The roots of kinetic sculpture and constructivism reside, famously, of course, in the works of Naum Gabo and László Moholy-Nagy, and extend to those of Alexander Calder, Yves Tinguely and Bruce Nauman. The genesis of Mangold’s kinetic constructivist approach to sculpture, however, likely came in the early 1950’s, when he was an undergraduate at Indiana University and studied with sculptor George Rickey who taught there, and with whom Mangold has been linked over the years. Since that time, the artist’s most notable kinetic works may well be his free-standing, steel “anemotive” ( from the Greek “anemos,” meaning “the wind”) pieces . These multi-colored and monochrome wind-driven works look and move like nothing so much as totems to science and nature as they physically depict the random actions of the breeze, confined and exposed within the orderly system of his busy, complex constructions.
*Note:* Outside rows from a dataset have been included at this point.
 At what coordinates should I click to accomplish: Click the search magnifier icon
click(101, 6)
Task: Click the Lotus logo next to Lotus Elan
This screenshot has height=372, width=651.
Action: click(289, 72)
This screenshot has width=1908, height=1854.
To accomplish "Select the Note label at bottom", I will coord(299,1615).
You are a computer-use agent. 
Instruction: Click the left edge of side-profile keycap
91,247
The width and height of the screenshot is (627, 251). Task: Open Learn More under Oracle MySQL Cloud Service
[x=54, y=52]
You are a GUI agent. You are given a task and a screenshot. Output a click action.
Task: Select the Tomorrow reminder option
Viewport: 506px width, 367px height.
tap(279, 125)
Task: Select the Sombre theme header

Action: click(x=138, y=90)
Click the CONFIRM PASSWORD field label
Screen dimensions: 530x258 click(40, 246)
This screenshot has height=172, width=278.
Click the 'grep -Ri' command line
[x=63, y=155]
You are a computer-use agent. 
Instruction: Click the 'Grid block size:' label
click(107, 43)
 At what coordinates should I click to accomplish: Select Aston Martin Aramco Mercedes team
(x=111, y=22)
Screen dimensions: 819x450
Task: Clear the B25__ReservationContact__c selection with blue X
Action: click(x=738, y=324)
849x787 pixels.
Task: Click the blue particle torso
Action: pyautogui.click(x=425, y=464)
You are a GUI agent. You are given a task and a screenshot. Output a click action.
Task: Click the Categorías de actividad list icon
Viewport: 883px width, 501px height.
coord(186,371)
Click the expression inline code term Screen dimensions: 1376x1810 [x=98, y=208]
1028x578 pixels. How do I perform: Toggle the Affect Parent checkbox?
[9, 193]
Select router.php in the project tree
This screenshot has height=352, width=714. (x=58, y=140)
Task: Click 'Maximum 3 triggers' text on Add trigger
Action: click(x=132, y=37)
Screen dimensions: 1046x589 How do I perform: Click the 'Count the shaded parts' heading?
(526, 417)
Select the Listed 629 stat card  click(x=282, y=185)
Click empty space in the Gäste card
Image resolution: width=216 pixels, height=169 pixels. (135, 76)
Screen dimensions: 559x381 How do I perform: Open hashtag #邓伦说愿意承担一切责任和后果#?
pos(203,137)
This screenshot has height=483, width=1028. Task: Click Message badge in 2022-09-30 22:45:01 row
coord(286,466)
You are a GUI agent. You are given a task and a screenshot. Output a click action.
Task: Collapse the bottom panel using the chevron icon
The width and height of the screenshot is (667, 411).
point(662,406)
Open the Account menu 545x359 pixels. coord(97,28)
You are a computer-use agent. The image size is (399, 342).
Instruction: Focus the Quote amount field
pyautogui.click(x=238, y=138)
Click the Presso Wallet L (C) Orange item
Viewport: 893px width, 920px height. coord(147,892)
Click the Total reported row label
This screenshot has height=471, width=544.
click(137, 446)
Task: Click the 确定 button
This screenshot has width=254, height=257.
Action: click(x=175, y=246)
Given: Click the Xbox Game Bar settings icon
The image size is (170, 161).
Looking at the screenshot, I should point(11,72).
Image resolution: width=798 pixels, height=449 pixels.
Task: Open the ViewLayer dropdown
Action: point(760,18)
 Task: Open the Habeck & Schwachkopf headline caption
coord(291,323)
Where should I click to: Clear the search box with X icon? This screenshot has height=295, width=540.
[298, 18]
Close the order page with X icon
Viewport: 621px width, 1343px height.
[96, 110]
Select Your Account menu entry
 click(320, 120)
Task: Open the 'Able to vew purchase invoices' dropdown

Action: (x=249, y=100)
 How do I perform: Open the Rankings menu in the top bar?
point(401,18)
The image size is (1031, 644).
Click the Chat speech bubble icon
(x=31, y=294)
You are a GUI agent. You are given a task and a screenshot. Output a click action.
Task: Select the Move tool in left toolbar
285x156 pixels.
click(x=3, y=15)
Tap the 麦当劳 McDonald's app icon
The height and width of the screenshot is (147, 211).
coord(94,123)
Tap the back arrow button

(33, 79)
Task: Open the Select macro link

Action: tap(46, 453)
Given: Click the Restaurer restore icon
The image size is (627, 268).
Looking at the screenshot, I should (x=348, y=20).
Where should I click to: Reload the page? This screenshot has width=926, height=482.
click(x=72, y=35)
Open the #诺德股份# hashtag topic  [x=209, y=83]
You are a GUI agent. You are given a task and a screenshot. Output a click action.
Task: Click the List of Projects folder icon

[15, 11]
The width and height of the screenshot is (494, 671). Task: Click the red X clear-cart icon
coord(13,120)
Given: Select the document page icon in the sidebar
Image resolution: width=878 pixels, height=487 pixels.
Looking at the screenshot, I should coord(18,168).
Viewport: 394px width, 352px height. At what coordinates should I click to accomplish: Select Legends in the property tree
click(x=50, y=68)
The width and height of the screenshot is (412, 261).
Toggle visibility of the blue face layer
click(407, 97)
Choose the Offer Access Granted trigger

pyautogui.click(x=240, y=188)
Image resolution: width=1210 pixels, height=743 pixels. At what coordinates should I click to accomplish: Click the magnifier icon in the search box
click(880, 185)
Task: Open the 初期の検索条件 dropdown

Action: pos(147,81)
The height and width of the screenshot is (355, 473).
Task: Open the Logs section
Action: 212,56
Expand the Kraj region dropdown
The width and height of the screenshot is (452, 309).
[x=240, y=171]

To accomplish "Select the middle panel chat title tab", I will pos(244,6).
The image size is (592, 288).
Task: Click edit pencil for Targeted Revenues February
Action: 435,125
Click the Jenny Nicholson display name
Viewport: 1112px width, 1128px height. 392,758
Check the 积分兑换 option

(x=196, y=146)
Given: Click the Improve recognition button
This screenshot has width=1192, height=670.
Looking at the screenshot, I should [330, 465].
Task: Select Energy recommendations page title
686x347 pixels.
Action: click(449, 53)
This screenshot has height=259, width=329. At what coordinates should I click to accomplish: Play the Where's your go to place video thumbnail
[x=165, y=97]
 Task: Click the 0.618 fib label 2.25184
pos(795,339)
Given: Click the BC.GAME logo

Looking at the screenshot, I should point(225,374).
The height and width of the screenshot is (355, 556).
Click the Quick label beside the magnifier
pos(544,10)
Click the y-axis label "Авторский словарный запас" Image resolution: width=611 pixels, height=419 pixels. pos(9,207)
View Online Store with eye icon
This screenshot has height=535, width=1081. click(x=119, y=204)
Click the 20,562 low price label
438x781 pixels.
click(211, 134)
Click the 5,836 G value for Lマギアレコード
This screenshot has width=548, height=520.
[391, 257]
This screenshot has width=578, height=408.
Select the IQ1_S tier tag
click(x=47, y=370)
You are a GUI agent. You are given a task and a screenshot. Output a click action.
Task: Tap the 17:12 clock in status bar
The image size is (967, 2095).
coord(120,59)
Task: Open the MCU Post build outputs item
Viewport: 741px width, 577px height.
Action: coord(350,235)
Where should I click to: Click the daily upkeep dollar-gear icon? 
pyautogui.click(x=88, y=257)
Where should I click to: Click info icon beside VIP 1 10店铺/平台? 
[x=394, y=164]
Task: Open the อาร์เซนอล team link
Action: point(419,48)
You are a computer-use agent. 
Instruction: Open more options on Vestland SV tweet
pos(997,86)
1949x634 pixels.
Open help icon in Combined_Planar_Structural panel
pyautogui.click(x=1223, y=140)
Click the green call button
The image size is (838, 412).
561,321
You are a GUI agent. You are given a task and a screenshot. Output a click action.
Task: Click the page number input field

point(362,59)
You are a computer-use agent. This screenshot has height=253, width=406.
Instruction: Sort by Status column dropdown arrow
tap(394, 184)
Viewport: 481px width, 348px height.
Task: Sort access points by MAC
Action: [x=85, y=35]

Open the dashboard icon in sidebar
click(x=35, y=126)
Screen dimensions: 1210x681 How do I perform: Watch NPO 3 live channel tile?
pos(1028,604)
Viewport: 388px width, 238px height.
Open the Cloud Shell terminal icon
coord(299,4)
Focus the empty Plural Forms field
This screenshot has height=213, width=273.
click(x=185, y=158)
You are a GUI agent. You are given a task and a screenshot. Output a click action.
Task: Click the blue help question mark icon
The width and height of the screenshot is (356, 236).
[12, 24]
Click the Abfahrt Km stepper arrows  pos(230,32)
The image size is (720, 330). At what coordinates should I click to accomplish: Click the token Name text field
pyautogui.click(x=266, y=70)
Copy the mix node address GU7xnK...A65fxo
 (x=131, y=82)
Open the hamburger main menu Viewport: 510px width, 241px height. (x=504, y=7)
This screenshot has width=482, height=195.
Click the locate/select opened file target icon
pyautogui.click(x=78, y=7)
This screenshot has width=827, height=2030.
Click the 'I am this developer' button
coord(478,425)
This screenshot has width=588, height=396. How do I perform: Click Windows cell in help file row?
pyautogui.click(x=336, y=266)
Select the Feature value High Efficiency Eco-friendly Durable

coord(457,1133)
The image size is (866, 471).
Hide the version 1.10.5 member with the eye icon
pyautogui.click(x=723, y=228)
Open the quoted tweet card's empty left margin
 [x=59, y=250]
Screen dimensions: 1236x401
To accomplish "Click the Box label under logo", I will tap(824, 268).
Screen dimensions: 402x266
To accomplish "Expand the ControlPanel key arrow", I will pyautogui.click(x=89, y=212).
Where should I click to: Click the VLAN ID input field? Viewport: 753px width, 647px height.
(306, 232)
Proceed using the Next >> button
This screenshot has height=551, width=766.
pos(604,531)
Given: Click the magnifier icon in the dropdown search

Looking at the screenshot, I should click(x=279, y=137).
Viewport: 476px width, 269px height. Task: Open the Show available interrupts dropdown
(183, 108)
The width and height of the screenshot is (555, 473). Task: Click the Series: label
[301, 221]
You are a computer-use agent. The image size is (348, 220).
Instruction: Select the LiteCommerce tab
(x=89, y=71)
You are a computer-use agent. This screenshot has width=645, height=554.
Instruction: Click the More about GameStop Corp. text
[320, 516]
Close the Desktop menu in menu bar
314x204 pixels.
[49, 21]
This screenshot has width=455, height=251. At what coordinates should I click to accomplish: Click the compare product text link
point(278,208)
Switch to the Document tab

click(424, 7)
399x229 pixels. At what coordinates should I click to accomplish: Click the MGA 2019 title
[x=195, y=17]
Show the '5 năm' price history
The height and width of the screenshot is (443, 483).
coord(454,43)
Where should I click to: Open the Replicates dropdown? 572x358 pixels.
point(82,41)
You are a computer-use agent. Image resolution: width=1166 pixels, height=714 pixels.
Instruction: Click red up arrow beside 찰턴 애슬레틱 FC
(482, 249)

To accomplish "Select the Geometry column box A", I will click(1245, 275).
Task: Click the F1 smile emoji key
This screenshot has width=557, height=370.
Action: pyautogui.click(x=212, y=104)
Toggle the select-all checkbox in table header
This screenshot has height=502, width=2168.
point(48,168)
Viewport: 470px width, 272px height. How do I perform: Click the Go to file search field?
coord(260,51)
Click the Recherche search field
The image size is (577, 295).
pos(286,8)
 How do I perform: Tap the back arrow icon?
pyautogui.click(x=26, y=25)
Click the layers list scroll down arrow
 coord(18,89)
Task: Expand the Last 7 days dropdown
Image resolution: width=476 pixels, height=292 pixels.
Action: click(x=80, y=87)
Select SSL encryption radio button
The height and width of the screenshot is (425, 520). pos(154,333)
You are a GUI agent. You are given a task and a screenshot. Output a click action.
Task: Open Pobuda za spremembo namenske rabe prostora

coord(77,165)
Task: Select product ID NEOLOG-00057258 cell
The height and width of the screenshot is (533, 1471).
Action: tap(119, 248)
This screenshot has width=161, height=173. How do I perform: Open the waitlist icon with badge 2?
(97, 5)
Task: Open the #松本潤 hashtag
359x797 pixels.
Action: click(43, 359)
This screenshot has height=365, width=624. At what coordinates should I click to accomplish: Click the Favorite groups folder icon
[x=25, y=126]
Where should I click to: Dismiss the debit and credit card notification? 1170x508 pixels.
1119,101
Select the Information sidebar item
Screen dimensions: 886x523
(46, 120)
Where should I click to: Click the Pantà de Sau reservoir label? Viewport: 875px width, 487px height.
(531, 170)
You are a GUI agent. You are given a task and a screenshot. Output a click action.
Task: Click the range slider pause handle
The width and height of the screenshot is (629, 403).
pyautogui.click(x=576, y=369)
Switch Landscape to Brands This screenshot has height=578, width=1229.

Mangold’s newest series of works, however, represents a radical departure from his literally kinetic “Anemotive” studies and a bold step into the wide territory of abstract Minimalism. Entitled “PTTSAAES” (an acronym for “Point Traveling Through Space At An Erratic Speed”) these small and large-scale works of thin, monochrome lengths of steel tubing bent into angular, seemingly random configurations of varying lengths don’t actually move, but rather, imply motion. Like speedily drawn lines miraculously manifested in space, or bolts of frozen lightning in red, blue and pewter, the various evocations of a “PTTSAAES” compel our eye to travel along the puzzle of “lines” described. The suggested motion, and its relative “speed,” is created by our “mind’s eye” which makes for a palpable “virtual kinesis” within the haphazard system.

Mangold’s ingenious “PTTSAAES” configurations evoke a myriad of references and sources, from the optical directions provided in the “language” of commercial signage to the Minimalist simplicity and Op-art sensation of Ellsworth Kelly’s monochrome, two-dimensional “wall sculpture.”

As Mangold himself has noted: “My artistic interest in motion is based upon my knowledge and understanding of macro and microcosmic relationships of time, space, and motion. I am fascinated by nature, the motions of clouds and plants in the air; birds and bugs flying, hopping and crawling; fish swimming, water falling, flowing, freezing, thawing; the sun, moon, planets and stars tied in their dance by kinetic and static energies; and the knowledge of unseen but known motions of microscopic and atomic activities all interrelated in an eternal birth, life, death, and rebirth cycle. . . I incorporate my deep awareness of the simple nature of complex existence into my understanding of man’s efforts and success in controlling nature. The ‘PTTSAAES’ series of sculpture is my best effort to make a simple non-verbal statement about me-us and all that.”